The U.S. Fish and Wildlife Service in 2013 concluded that a 22-mile road over a narrow isthmus in the refuge could cause irrevocable damage to the watershed of nearby ocean lagoons. They include the 150-square-mile Izembek Lagoon, which provides one of the world’s largest beds of eelgrass, a rich food source for Pacific brant, endangered Steller’s eiders and other migratory birds.
Environmental groups submitted thousands of comments opposing the proposed single-lane, gravel road for the effect on the refuge and the precedent it would set for tearing into other national refuges or parks. Their opposition remains.
“The proposed road would bisect a designated wilderness and cause irretrievable damage to the Izembek National Wildlife Refuge,” said Patrick Lavin, Alaska representative for Defenders of Wildlife.
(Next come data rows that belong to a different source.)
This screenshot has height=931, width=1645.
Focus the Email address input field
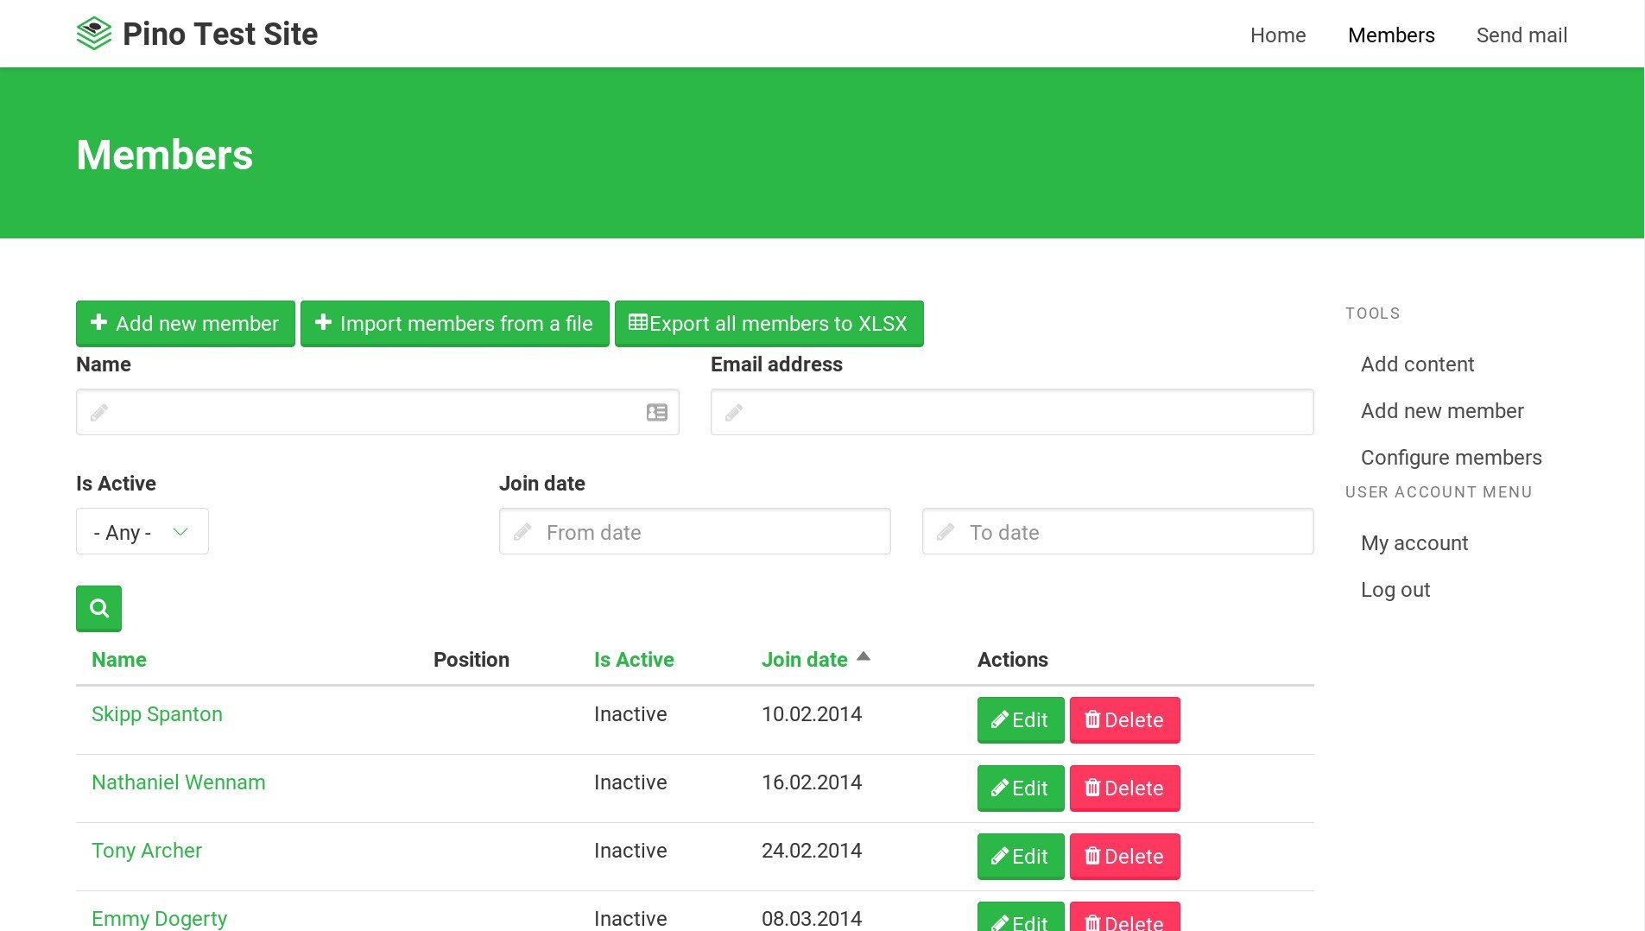click(x=1012, y=413)
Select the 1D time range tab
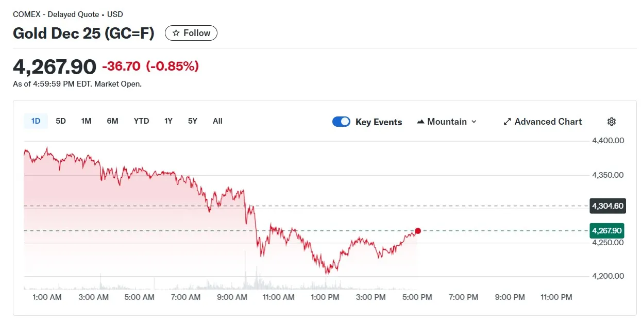This screenshot has width=642, height=321. (36, 121)
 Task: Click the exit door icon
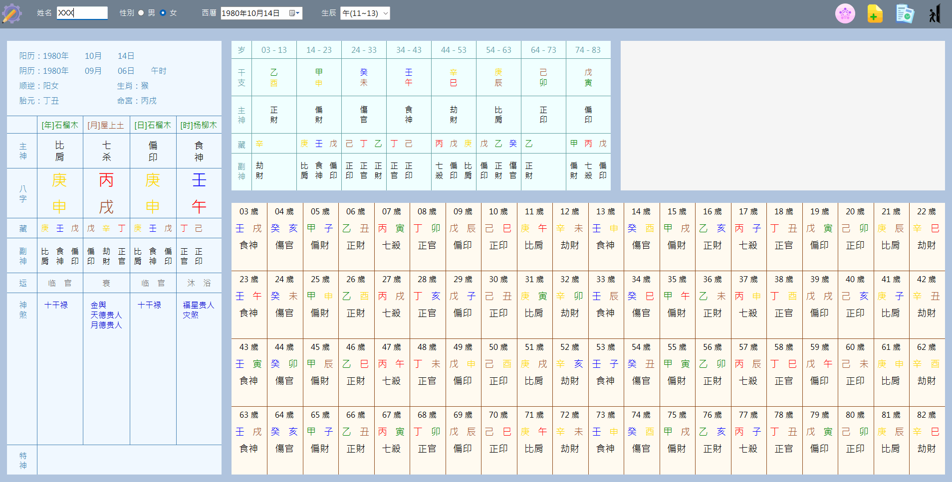934,13
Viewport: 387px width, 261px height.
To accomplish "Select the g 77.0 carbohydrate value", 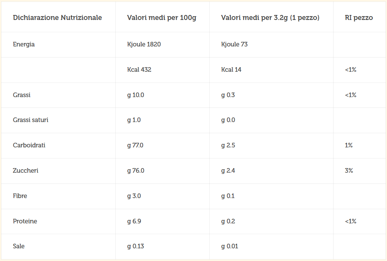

Three years ago, Interior Secretary Sally Jewell rejected a proposed land swap that would have traded refuge lands for thousands of acres of state and private land. The trade would have given the federal government 97.5 square miles for less than 3 square miles of refuge. However, Jewell agreed with a Fish and Wildlife analysis that found the exchange could not compensate for the special qualities of existing refuge lands.
Jewell’s decision enraged King Cove leaders and the Alaska congressional delegation, who vowed to fight on, and who will bring the battle to the next administration.
“Unlike Secretary Jewell, we believe President-elect Donald Trump and interior secretary nominee Ryan Zinke value human lives as well as birds,” King Cove Mayor Henry Mack said.
According to the borough, 17 people were medically evacuated this year, including three who had to be flown out by the Coast Guard because fog, high wind or blizzard conditions prevented private air-ambulance companies from reaching the city. The three were a woman in her 70s suffering heart issues, a woman in her 20s with an obstructed airway and an infant with respiratory problems.
Republican Sen. Lisa Murkowski of Alaska in a statement called Jewell’s action heartless. Like the Obama administration’s decision last week to designate most U.S.-owned waters in the Arctic Ocean indefinitely off-limits to future oil and gas leasing, Murkowski vowed to reverse the road decision.
“I will do everything I can to work with our new president to end the years of suffering and injustice that King Cove has faced at the hands of our own federal government,” Murkowski said.